* begin *
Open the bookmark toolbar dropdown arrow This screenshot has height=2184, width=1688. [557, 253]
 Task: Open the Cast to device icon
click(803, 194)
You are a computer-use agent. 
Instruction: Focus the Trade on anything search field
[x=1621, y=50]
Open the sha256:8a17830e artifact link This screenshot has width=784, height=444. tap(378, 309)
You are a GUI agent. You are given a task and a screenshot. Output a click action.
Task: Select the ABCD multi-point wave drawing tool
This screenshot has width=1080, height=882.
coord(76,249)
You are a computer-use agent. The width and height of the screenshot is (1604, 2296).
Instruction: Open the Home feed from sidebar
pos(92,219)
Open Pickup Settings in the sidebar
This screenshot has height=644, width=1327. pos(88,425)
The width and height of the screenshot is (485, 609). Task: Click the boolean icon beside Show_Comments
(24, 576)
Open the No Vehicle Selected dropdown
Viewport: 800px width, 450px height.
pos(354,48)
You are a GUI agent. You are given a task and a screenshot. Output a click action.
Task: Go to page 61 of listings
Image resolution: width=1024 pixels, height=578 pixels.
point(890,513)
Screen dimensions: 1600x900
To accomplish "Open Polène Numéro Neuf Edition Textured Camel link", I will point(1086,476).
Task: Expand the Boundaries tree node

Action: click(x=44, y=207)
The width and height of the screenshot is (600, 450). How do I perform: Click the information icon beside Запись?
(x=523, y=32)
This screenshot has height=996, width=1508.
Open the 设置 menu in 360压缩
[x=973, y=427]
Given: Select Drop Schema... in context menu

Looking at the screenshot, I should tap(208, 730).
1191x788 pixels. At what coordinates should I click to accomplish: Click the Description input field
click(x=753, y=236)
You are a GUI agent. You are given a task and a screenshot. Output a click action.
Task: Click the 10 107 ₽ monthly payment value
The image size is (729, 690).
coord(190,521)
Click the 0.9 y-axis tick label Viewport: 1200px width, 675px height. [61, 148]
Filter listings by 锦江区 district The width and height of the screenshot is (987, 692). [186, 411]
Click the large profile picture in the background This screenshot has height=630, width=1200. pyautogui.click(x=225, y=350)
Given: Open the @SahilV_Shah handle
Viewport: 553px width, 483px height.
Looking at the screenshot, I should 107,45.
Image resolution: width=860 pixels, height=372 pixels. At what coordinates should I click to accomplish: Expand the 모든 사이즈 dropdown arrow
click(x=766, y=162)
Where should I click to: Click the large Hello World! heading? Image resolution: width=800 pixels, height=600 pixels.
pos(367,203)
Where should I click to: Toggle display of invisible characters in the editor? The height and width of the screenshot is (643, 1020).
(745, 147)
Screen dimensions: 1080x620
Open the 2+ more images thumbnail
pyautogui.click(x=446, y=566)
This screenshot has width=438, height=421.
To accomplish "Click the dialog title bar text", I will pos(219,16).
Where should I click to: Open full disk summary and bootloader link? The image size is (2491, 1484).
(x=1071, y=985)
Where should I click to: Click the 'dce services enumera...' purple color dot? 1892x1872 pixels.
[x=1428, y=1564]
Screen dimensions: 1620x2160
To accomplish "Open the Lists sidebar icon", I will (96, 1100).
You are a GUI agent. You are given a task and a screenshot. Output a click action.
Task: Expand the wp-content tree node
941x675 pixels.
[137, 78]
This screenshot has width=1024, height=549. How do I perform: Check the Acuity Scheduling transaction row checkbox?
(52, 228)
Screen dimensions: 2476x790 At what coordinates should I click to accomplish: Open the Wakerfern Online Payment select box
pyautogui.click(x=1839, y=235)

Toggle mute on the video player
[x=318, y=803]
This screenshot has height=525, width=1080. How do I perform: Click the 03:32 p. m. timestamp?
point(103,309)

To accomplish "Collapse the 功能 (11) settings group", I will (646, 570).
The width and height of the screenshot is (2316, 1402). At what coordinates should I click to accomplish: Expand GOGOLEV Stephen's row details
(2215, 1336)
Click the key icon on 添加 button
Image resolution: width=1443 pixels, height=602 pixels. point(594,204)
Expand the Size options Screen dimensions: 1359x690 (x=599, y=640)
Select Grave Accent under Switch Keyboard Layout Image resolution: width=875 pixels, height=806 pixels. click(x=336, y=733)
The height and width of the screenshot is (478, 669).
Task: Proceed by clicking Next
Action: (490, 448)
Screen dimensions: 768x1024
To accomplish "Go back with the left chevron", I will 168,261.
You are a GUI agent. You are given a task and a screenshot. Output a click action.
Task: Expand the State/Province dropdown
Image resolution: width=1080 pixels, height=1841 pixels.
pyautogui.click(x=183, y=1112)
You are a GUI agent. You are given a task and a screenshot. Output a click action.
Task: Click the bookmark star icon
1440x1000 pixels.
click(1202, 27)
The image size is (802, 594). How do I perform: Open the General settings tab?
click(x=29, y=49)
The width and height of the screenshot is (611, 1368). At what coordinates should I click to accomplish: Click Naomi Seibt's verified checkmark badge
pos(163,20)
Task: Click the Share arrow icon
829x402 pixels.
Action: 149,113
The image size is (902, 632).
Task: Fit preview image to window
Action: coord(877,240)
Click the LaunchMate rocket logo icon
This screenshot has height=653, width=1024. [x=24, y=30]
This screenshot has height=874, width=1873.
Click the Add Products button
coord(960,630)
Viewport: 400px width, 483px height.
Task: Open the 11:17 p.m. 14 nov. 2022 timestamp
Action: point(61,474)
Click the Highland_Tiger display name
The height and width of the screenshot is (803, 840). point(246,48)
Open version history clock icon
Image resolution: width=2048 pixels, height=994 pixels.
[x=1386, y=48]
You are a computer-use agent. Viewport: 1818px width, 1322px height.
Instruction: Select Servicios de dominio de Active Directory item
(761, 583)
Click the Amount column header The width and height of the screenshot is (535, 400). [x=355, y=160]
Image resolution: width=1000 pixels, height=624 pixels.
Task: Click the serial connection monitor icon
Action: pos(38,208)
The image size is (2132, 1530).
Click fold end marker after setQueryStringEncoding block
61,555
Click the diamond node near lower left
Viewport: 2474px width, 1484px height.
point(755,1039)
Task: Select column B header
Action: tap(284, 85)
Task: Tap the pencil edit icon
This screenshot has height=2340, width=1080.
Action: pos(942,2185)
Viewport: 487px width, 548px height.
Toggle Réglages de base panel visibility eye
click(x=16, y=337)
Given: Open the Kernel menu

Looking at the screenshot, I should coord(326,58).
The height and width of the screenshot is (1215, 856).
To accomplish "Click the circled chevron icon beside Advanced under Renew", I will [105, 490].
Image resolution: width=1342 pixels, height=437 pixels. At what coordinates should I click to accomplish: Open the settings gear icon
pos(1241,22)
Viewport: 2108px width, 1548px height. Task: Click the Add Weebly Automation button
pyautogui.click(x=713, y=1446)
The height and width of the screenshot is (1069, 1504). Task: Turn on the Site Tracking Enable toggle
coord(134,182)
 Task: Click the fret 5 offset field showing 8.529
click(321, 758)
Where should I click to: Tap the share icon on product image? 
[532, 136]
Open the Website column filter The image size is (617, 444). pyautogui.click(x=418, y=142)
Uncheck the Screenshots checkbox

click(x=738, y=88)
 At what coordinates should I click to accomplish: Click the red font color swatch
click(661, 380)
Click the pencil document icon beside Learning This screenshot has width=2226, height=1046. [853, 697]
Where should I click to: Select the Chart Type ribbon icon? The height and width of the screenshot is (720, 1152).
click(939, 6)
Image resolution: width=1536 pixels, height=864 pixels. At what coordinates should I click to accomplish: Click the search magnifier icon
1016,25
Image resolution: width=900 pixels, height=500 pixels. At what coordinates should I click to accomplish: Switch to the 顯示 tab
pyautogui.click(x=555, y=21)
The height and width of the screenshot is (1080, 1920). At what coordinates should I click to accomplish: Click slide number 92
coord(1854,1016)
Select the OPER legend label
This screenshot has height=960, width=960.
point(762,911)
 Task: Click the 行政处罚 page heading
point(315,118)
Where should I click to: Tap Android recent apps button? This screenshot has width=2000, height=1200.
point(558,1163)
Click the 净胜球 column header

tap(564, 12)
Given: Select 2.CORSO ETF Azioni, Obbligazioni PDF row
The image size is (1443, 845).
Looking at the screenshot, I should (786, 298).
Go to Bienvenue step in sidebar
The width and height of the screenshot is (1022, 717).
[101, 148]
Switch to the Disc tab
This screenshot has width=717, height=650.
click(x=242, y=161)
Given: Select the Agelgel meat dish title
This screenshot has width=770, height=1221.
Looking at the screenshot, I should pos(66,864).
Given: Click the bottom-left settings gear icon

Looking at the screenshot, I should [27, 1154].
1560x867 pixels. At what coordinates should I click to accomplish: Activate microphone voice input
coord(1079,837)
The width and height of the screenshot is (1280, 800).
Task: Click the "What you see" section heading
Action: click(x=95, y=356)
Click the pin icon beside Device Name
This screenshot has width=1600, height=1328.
* end *
Short task:
Please rewrite the data from the line with "Open version history clock icon" up to and including the line with "click(x=738, y=88)", putting "Launch" in place of "Open" and changing nothing else.

Exercise answer:
Launch version history clock icon
Image resolution: width=2048 pixels, height=994 pixels.
[x=1386, y=48]
You are a computer-use agent. Viewport: 1818px width, 1322px height.
Instruction: Select Servicios de dominio de Active Directory item
(761, 583)
Click the Amount column header The width and height of the screenshot is (535, 400). [x=355, y=160]
Image resolution: width=1000 pixels, height=624 pixels.
Task: Click the serial connection monitor icon
Action: pos(38,208)
The image size is (2132, 1530).
Click fold end marker after setQueryStringEncoding block
61,555
Click the diamond node near lower left
Viewport: 2474px width, 1484px height.
point(755,1039)
Task: Select column B header
Action: tap(284, 85)
Task: Tap the pencil edit icon
This screenshot has height=2340, width=1080.
Action: pos(942,2185)
Viewport: 487px width, 548px height.
Toggle Réglages de base panel visibility eye
click(x=16, y=337)
Given: Launch the Kernel menu

Looking at the screenshot, I should coord(326,58).
The height and width of the screenshot is (1215, 856).
To accomplish "Click the circled chevron icon beside Advanced under Renew", I will [105, 490].
Image resolution: width=1342 pixels, height=437 pixels. At what coordinates should I click to accomplish: Launch the settings gear icon
pos(1241,22)
Viewport: 2108px width, 1548px height. Task: Click the Add Weebly Automation button
pyautogui.click(x=713, y=1446)
The height and width of the screenshot is (1069, 1504). Task: Turn on the Site Tracking Enable toggle
coord(134,182)
 Task: Click the fret 5 offset field showing 8.529
click(321, 758)
Where should I click to: Tap the share icon on product image? 
[532, 136]
Launch the Website column filter The image size is (617, 444). pyautogui.click(x=418, y=142)
Uncheck the Screenshots checkbox

click(x=738, y=88)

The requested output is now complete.